Constraining a warmer wetter Arctic using lipid biomarkers in lake sediments from Svalbard during Early Holocene

This PhD project is part of the Past constraints on a warmer and wetter future Arctic climate (PASTFACT) project funded by the Trond Mohn Stiftelse (TMS).

My PhD project is “Constraining a warmer wetter Arctic using lipid biomarkers in lake sediments from Svalbard during Early Holocene, which aims to deepen our understanding of the magnitude and seasonality of hydroclimate change in a warmer wetter Arctic by utilizing lipid biomarker (δD and 𝑈₃₇^𝐾) proxies on the Early Holocene lake sediments from Svalbard.

Arctic amplification has been occurring faster in the Arctic region compared to other regions globally. As the Arctic warms, the hydrological cycle also intensifies, which contributes to higher precipitation rate during the 21 st century and this condition will continue as shown from the predicted future projection. However, the uncertainty of future projection is poorly constrained, in terms of temperature and precipitation changes, which resulted from the climatic models calibrated with instrumental data as the future change is likely to exceed that projected range. Therefore, this uncertainty of prediction in temperature-precipitation and seasonality effects could bring impact tothe phase and magnitude of precipitation.

To better constrain the past seasonality and temperature changes during warmer-than-present conditions, I choose Early Holocene (11.7-8.2 ka BP) to help me bring focus on the condition that is likely occur in the Arctic in the future. Due to their capability of preserving high-resolution geological records, non-glacial-fed lake sediments of Åsgardfonna located on Northern Svalbard are chosen as these lake sediments are not eroded by the ice sheet advances and able to record the drivers of seasonal atmospheric changes, which will help my project to examine the response of the Arcticduring warmer-than-present past periods.

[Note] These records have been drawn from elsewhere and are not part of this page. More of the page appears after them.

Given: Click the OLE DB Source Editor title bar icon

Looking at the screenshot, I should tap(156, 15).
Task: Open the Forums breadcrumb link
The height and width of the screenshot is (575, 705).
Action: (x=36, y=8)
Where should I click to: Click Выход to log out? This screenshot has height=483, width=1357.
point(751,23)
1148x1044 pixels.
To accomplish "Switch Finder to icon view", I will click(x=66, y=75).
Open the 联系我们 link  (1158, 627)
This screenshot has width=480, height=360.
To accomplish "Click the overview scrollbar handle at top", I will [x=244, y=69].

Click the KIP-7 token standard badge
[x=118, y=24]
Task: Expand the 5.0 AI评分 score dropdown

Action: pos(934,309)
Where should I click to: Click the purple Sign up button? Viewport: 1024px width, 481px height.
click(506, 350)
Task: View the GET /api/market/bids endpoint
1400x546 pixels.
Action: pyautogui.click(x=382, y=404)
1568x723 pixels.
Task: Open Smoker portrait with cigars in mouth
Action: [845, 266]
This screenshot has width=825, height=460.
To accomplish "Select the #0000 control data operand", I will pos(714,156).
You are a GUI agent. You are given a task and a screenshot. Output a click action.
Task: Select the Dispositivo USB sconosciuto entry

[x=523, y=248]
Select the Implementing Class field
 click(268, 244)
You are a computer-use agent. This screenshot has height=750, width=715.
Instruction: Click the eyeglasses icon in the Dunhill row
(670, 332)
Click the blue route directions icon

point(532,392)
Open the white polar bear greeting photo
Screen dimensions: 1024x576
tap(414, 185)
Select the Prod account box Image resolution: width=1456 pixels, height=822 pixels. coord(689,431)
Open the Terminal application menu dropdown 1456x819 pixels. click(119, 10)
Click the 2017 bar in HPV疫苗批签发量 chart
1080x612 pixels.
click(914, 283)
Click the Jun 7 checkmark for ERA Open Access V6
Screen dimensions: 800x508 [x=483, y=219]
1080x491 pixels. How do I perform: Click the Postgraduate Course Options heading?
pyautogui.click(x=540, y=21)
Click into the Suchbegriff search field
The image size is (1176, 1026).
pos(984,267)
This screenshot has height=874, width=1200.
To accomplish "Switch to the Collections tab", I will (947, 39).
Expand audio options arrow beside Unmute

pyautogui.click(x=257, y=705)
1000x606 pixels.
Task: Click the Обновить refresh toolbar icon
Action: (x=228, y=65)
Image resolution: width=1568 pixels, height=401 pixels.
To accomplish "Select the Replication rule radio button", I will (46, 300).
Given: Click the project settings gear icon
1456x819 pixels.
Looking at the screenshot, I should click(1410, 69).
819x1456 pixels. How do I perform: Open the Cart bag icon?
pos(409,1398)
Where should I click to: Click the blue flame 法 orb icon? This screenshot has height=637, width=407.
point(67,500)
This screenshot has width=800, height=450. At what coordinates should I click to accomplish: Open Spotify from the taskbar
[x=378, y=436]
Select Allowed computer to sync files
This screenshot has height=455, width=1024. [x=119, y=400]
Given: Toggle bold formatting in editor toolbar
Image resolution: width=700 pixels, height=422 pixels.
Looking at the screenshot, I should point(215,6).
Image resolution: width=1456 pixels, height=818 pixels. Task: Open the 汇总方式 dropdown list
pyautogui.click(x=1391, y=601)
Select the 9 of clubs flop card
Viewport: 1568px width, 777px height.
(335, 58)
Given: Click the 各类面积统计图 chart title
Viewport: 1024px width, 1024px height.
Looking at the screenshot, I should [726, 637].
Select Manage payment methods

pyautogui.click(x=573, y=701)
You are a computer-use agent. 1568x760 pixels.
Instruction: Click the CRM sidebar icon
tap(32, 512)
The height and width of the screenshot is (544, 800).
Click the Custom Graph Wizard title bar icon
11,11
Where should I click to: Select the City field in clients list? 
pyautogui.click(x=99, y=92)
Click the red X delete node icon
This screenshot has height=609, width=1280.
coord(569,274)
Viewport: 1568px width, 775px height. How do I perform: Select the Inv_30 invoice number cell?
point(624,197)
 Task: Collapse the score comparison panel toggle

Throughout my PhD years, I will measure the highly laminated non-glacial-fed lakes using a multi-proxy toolbox which I aim to tackle in terms of the sedimentology (Computed Tomography scanning,X-Ray Fluorescence, grain size analysis, organic matter content), leaf waxes paleohydrology (δD), and alkenone paleothermometry (𝑈₃₇^𝐾). By integrating these approaches with lake sediment-based reconstructions of glacier change from the same area, my project will help us to better understand the trajectory of Arctic glacier change under warmer-than-present conditions.